* start *

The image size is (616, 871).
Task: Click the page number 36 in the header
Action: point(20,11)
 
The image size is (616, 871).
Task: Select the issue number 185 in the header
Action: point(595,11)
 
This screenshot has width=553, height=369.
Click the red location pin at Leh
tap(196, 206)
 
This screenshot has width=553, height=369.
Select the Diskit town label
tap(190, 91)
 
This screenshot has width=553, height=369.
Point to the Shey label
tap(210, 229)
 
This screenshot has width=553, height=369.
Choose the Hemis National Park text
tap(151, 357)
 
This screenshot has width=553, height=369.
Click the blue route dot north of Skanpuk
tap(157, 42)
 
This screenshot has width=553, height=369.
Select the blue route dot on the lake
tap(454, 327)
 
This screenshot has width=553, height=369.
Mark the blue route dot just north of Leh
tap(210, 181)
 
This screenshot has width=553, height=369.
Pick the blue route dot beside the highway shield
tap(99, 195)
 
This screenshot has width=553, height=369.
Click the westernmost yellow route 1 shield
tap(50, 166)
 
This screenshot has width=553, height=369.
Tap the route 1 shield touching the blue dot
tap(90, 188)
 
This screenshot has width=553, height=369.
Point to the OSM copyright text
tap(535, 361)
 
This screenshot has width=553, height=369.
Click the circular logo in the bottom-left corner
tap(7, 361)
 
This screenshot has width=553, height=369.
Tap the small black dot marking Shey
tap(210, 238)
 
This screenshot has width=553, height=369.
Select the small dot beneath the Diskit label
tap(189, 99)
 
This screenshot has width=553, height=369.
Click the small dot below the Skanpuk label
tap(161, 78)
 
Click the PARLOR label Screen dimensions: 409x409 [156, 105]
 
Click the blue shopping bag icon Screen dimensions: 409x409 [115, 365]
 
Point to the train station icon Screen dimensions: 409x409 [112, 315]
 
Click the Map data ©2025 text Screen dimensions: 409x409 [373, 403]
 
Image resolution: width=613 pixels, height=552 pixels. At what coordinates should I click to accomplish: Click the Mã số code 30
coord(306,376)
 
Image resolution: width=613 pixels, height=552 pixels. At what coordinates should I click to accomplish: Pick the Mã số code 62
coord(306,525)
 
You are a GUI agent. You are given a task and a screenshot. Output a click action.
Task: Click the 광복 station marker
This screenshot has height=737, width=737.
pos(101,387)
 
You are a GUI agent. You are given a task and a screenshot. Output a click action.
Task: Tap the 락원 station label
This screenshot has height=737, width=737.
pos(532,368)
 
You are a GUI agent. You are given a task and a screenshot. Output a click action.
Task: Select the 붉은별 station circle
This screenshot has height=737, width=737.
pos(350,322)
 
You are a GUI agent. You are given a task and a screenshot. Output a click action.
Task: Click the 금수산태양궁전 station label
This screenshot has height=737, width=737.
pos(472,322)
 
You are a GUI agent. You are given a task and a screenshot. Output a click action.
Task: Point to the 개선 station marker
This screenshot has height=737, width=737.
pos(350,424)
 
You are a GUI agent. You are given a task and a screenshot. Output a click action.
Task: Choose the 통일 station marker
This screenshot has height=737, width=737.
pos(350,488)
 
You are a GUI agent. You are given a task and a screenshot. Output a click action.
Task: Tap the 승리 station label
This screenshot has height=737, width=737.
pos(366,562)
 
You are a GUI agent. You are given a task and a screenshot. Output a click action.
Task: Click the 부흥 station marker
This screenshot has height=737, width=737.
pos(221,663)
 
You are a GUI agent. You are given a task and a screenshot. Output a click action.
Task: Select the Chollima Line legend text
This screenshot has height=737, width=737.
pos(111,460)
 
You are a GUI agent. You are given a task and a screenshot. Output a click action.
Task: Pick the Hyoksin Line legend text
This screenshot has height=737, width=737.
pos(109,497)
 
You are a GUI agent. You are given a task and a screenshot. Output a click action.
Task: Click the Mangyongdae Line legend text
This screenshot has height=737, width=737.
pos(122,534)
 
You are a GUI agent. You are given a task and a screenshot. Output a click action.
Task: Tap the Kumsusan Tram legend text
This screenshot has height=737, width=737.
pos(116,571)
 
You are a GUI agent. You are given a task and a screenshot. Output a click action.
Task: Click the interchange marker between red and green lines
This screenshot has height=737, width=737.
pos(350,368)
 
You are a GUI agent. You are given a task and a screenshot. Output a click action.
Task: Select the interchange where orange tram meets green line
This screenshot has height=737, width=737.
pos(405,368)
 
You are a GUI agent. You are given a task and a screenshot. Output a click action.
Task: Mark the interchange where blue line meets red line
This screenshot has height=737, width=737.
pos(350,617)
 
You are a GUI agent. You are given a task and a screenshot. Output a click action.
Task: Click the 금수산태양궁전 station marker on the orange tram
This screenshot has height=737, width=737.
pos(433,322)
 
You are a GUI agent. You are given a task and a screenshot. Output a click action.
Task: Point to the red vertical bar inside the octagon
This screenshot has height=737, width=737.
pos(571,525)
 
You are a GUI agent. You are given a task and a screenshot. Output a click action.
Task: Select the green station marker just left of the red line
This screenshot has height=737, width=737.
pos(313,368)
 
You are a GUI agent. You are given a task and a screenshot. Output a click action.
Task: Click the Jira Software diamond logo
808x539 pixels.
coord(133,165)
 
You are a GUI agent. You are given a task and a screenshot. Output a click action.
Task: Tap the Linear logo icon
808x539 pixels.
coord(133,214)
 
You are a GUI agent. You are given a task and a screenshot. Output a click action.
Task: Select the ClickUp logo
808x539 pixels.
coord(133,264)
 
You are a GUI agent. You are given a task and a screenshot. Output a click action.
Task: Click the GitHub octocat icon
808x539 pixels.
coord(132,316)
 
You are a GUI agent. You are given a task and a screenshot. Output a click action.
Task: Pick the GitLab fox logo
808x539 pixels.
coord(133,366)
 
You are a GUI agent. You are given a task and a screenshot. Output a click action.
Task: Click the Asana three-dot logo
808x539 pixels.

* end *

== Exercise task ==
Express the records, from the start through the line containing "tap(99, 195)", as a JSON list of strings with one string per line and blank lines omitted.

== Correct output ==
[
  "The image size is (616, 871).",
  "Task: Click the page number 36 in the header",
  "Action: point(20,11)",
  "The image size is (616, 871).",
  "Task: Select the issue number 185 in the header",
  "Action: point(595,11)",
  "This screenshot has width=553, height=369.",
  "Click the red location pin at Leh",
  "tap(196, 206)",
  "This screenshot has width=553, height=369.",
  "Select the Diskit town label",
  "tap(190, 91)",
  "This screenshot has width=553, height=369.",
  "Point to the Shey label",
  "tap(210, 229)",
  "This screenshot has width=553, height=369.",
  "Choose the Hemis National Park text",
  "tap(151, 357)",
  "This screenshot has width=553, height=369.",
  "Click the blue route dot north of Skanpuk",
  "tap(157, 42)",
  "This screenshot has width=553, height=369.",
  "Select the blue route dot on the lake",
  "tap(454, 327)",
  "This screenshot has width=553, height=369.",
  "Mark the blue route dot just north of Leh",
  "tap(210, 181)",
  "This screenshot has width=553, height=369.",
  "Pick the blue route dot beside the highway shield",
  "tap(99, 195)"
]